## TRAVAIL DEMANDÉ
A) Relevez, s'il vous plaît, toutes les personnes que l'entretien avec Lou Doillon désigne par un prénom et un nom.
B) Reprenez l'entretien avec Lou Doillon juste après sa dernière phrase.

Aujourd'hui, Lou Doillon change d'univers. Habituée aux milieux de la mode et du cinéma, elle se lance dans la musique en sortant son premier album, "Places", dans les bacs ce lundi 3 septembre. L'artiste de 29 ans a collaboré avec Etienne Daho sur un opus intégralement chanté en anglais. Spontanée et naturelle, la fille de Jane Birkin s'est confiée à Pure Charts et semble ravie de son expérience.
Crédits photo : Zazzo
Propos recueillis par Jean-Baptiste Pietra

Pure Charts : Qu’est ce qui t’a poussée à enregistrer un disque ? Est-ce que l'idée de trottait dans la tête depuis un moment ?
Lou Doillon : Je fais de la musique pour moi depuis pas mal d'années. Je ne pensais pas que j’avais envie de la partager. C’est Christopher Brenner, un musicien américain, qui m’a donné le goût de faire de la musique. Il y a sept ans, j’avais un groupe avec lui aux Etats-Unis, mais je ne voulais pas dépendre d’autres gens. Il m’a acheté une Yamaha à 200 euros chez Beuscher. Et c'est comme ca que mon rapport à la musique a personnellement commencé. Je vis avec ma guitare depuis sept ans. Puis, c'est Etienne Daho qui a voulu que je partage ma musique autre part que dans ma cuisine ou avec des potes dans mon salon.

Entrées tirées d'une collection
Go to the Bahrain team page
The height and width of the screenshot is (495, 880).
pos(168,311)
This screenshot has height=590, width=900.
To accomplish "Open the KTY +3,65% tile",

## LISTE DES RÉPONSES
A) Lou Doillon, Etienne Daho, Jane Birkin, Jean-Baptiste Pietra, Christopher Brenner

B)
Si j’avais pu enregistrer "Places" dans ma cuisine, je l'aurais fait
On entend parler de ton album depuis plus d’un an, mais son nom n’a été évoqué qu'assez tard. Tu nous en as révélé quatre pistes grâce à un EP, sorti le 11 juin dernier. Tu fais exprès d’entretenir un certain mystère ?
Tout a été fait sans préméditation. Du coup, c’est peut-être pour ça que cet album a quelque chose de particulier. Dans un monde où malheureusement les choses coutent chères et sont ambitieuses, on a envie d’en foutre plein la gueule dès le début. Moi j’ai fait une "anti démarche". J’ai décidé de prendre un parti assez radical : de ne miser sur aucune image et qu’on écoute simplement la musique. On aime ou on n’aime pas, mais je voulais juste la musique, rien autour.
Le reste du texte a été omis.